---------- Records for the exercise ----------

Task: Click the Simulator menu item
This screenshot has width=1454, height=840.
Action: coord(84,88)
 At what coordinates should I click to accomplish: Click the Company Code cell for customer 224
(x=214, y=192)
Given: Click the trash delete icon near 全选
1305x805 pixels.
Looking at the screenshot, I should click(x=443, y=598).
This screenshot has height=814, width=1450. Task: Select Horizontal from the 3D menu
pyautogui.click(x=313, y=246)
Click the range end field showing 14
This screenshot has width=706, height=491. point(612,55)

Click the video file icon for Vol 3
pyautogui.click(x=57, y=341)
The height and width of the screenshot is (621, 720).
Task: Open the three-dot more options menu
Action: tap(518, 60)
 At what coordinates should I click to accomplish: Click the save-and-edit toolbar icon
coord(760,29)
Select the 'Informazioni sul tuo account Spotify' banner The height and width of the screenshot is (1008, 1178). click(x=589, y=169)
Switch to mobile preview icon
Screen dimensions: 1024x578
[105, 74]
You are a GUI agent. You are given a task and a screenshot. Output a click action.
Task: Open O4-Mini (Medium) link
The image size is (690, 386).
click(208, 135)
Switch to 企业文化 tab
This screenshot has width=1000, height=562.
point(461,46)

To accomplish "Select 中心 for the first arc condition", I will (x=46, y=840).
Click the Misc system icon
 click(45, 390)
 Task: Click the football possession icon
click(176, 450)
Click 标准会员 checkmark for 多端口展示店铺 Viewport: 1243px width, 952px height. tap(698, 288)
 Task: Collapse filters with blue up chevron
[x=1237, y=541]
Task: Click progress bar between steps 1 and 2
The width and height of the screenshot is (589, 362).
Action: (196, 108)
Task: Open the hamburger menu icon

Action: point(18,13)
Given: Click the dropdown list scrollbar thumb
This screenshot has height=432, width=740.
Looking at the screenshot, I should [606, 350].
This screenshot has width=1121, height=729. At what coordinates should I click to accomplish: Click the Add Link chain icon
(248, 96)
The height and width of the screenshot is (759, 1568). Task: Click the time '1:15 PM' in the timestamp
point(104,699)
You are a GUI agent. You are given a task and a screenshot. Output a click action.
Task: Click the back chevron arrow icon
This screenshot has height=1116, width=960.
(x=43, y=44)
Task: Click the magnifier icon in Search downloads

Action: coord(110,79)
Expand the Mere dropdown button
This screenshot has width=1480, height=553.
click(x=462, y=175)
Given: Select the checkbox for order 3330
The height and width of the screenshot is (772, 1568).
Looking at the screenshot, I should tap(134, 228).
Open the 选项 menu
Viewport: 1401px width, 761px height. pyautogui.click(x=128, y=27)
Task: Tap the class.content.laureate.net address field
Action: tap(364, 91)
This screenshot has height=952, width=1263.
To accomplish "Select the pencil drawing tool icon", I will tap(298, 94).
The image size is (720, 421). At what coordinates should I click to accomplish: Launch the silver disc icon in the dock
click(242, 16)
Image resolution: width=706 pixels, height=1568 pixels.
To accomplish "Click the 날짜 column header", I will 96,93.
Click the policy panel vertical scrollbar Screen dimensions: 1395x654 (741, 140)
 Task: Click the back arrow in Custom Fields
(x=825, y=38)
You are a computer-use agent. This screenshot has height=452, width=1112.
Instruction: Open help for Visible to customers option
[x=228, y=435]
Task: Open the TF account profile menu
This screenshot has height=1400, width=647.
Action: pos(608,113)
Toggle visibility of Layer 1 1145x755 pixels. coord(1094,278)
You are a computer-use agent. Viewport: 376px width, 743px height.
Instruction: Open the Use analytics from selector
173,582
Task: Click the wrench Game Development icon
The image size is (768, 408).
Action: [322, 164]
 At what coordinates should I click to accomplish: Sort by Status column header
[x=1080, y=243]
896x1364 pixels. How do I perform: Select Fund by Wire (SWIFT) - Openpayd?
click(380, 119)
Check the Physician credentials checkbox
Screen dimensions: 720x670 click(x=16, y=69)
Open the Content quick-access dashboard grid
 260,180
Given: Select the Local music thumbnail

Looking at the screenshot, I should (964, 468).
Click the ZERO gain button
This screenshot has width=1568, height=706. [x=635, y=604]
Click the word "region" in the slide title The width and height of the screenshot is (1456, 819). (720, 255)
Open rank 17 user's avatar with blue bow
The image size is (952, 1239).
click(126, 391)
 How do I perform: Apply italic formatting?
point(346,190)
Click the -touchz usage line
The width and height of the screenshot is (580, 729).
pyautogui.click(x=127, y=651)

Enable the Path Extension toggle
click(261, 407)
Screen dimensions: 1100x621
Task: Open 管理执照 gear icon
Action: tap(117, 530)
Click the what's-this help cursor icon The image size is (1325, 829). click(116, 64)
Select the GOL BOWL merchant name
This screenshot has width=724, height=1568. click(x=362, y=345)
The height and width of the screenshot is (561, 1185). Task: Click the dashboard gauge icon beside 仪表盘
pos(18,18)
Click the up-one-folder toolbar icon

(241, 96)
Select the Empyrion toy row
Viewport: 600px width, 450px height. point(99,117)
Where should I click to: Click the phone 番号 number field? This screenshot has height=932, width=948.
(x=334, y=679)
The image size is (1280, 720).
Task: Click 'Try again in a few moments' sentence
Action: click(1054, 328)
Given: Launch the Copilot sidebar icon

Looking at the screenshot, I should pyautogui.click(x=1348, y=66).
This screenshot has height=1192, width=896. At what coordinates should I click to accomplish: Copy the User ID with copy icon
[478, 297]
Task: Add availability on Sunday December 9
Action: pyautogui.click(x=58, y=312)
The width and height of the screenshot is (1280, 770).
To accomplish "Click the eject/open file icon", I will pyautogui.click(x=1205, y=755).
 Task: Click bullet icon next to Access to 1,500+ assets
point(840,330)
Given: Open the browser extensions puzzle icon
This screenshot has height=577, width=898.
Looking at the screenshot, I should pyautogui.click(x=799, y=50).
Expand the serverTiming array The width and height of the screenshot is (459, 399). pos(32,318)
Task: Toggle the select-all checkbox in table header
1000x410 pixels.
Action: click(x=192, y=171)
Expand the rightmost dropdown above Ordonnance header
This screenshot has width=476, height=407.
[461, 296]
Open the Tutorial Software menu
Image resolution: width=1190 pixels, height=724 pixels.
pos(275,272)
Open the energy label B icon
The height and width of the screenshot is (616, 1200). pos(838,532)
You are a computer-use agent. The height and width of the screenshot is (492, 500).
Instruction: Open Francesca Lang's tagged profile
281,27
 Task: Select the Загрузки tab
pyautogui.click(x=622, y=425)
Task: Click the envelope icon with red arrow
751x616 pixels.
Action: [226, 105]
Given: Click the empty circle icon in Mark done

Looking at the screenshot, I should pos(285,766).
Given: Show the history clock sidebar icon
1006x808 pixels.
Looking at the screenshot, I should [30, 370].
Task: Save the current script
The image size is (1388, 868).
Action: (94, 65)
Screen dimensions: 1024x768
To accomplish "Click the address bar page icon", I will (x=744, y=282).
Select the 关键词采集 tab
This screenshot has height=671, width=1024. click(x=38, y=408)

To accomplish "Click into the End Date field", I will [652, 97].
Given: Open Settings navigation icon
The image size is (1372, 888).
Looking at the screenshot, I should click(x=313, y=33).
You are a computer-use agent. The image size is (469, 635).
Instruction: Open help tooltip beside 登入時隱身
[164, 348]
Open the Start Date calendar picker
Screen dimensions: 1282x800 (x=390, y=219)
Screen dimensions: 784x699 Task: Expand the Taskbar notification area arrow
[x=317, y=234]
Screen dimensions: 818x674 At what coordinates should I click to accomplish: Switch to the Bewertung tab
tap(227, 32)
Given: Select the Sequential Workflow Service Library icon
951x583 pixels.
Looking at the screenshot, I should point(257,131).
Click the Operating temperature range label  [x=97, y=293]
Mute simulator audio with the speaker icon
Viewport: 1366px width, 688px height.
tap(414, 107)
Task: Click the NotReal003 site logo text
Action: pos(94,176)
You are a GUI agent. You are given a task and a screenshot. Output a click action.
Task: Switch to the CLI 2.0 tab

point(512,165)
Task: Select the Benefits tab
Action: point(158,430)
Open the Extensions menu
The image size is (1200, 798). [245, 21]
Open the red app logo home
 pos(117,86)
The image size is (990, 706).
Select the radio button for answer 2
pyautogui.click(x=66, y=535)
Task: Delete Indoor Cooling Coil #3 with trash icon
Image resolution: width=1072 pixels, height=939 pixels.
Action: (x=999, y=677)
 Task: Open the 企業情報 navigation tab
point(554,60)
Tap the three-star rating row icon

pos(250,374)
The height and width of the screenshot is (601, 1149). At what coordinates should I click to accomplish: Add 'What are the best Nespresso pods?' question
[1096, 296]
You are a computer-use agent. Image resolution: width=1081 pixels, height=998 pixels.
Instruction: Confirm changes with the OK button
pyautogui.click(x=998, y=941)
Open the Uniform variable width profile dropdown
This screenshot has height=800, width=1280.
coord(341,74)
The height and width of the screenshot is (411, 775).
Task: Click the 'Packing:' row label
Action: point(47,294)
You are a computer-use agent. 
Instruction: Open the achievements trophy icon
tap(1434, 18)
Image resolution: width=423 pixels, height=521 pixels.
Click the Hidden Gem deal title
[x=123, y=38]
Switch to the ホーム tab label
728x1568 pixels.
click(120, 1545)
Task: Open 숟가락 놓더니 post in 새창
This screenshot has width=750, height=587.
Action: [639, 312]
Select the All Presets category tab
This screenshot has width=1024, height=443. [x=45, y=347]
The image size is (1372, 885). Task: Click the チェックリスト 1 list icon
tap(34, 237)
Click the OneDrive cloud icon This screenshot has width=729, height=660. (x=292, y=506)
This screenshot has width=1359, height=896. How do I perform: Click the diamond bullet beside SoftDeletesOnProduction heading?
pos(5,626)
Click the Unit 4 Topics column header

----------

The word to find is "account". Copy every line of the data that holds it.

Select the 'Informazioni sul tuo account Spotify' banner The height and width of the screenshot is (1008, 1178). click(x=589, y=169)
Task: Open the TF account profile menu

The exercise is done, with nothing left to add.